Tarefas do exercício —
1 > Indique se cada afirmação abaixo está de acordo com o texto sobre Rosa Luxemburgo e Gramsci, respondendo sim ou não e citando as palavras do texto que decidem a questão: (a) Rosa Luxemburgo descreveu a Alemanha do início do século passado; (b) o volume “Odeio os indiferentes” foi republicado pela Editora Martins Fontes; (c) a referência original de Gramsci era à França.
2 > Reproduza fielmente o trecho do texto sobre Rosa Luxemburgo e Gramsci começando por "Vale lembrar que" e seguindo até "de vista capitalista.".

Bloco de texto —
A grande Rosa Luxemburgo, em “Rosa Vermelha”, de Kate Evans, da Editora Martins Fontes, nos esclarece a ligação umbilical entre militares e capitalismo: “A força é a única solução disponível ao capitalismo; a acumulação do capital, vista como um processo histórico, usa a força como uma arma permanente”.

Com efeito, ao descrever a Alemanha do início do século passado, Rosa delineia o Brasil deste início de século XXI: “Um Estado que não passa de um despotismo militar enfeitado com formalismos parlamentares, com um toque de feudalismo, obviamente influenciado pela burguesia, entulhado de burocracia e vigiado pela polícia”.

Sobre militares, diplomatas e demais funcionários dos Três Poderes civis, Rosa nos indica a possibilidade de discernimento: “Há dois tipos de organismos vivos: aqueles que têm coluna vertebral e que, portanto, podem caminhar e, às vezes, até correr, e aqueles que não a tem e que, portanto, só se arrastam e se agarram em outras coisas”.

Vale lembrar que o tema da indiferença sempre foi caro aos pensadores e pensadoras.

O filósofo político italiano Antonio Gramsci dedicou à questão todo um volume de sua obra, intitulado “Odeio os indiferentes“, recentemente republicado pela Editora Boitempo.

Nele, o maior filósofo político do século XX constata algo que se aplica, identicamente, ao Brasil atual, embora a referência original fosse à Itália do início do século passado: “E o nosso ponto de vista é este: na organização burguesa da sociedade italiana existem instintos de controle que não funcionam, assim causando dano à produção capitalista genuína pois deixaram que perversos, criminosos, continuem em sua atividade mais de quanto se possa presumir que uma ação canhestra deva permanecer iignorada. Isso significa que a organização burguesa italiana é má até do ponto de vista capitalista.

O proletariado tem a tarefa específica de puxar continuamente o ordenamento atual, para que se renove e se torne sempre mais favorável à produção, ao incremento da riqueza: deve pressionar para que da burguesia se afirmem apenas aqueles setores e indivíduos que, com a sua atividade capitalista honesta, tornem as condições mecânicas e naturais da vida social mais adequadas a uma mudança de classe no poder”.

Listagem —
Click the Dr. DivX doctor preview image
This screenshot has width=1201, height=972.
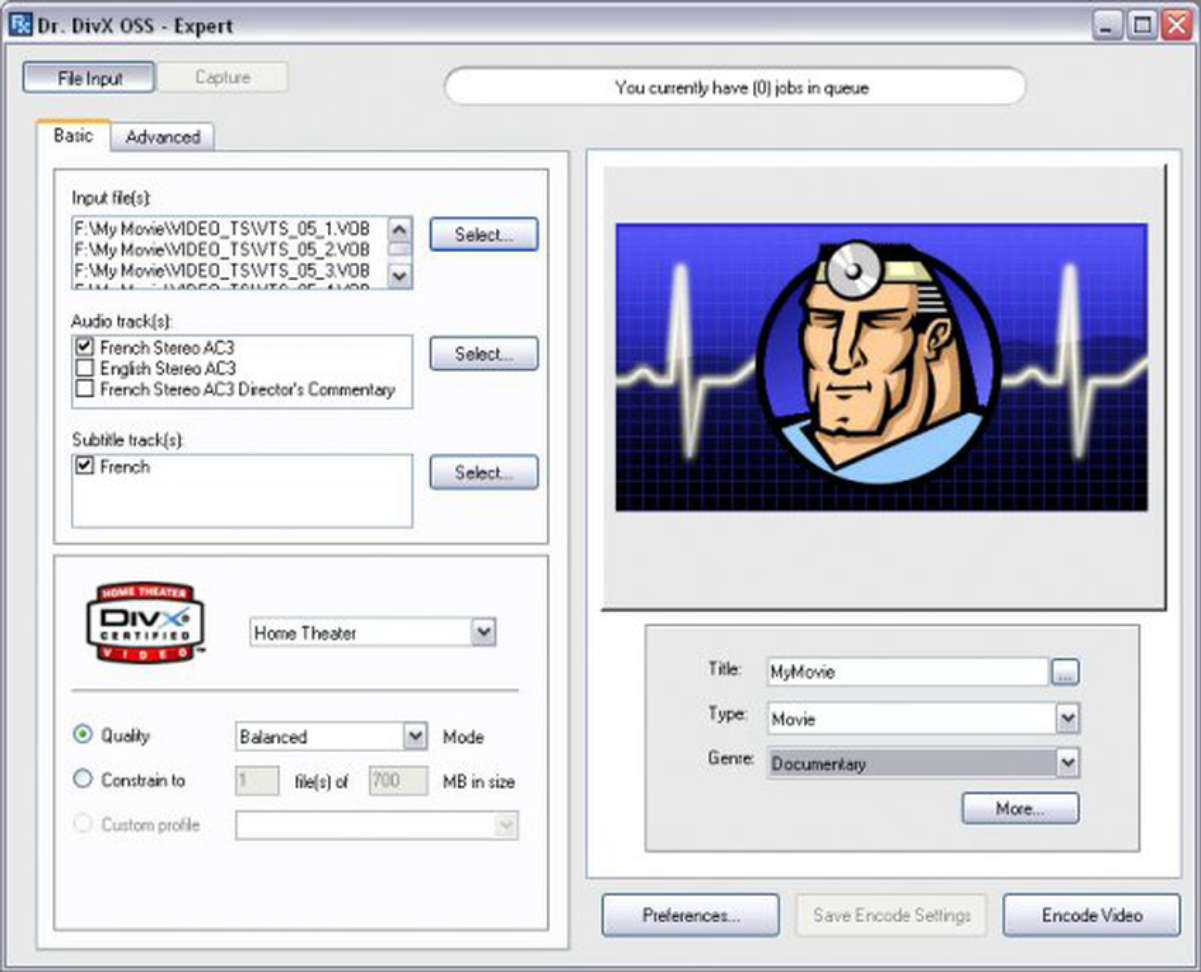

...

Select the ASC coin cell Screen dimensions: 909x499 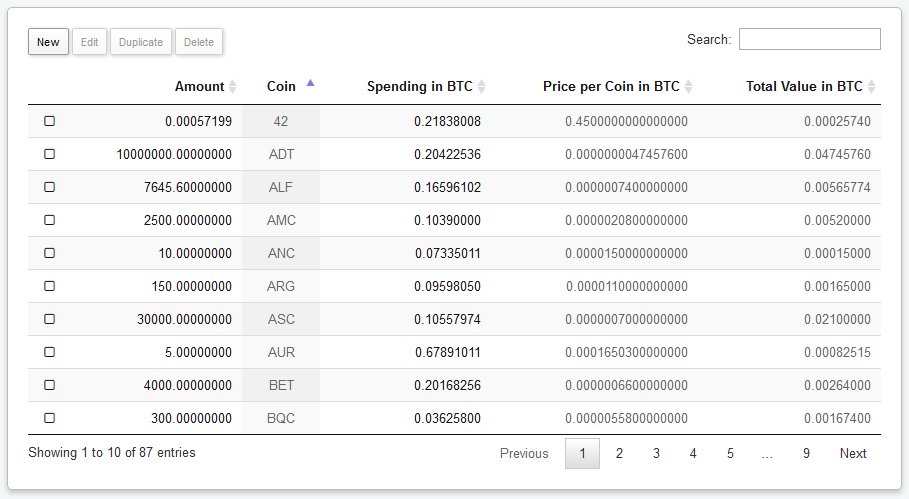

--

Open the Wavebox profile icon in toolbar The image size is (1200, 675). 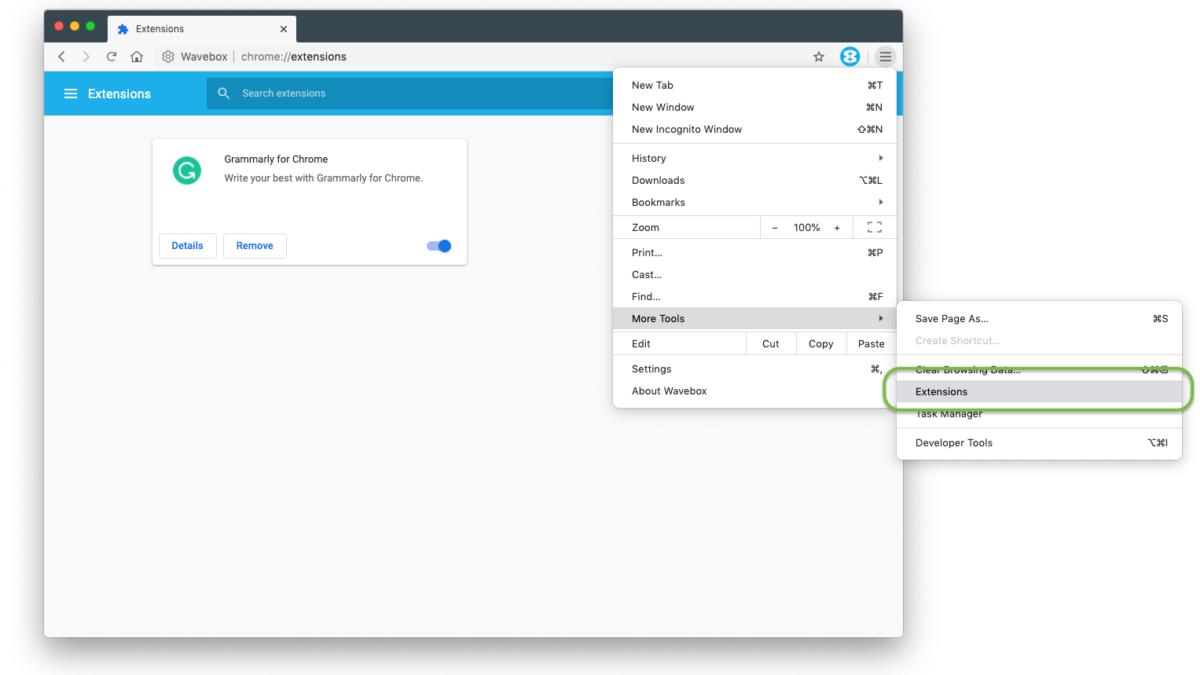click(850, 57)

Soluções a seguir —
1 >
(a) Sim: “ao descrever a Alemanha do início do século passado”.
(b) Não: “recentemente republicado pela Editora Boitempo”.
(c) Não: “embora a referência original fosse à Itália do início do século passado”.

2 >
Vale lembrar que o tema da indiferença sempre foi caro aos pensadores e pensadoras.

O filósofo político italiano Antonio Gramsci dedicou à questão todo um volume de sua obra, intitulado “Odeio os indiferentes“, recentemente republicado pela Editora Boitempo.

Nele, o maior filósofo político do século XX constata algo que se aplica, identicamente, ao Brasil atual, embora a referência original fosse à Itália do início do século passado: “E o nosso ponto de vista é este: na organização burguesa da sociedade italiana existem instintos de controle que não funcionam, assim causando dano à produção capitalista genuína pois deixaram que perversos, criminosos, continuem em sua atividade mais de quanto se possa presumir que uma ação canhestra deva permanecer iignorada. Isso significa que a organização burguesa italiana é má até do ponto de vista capitalista.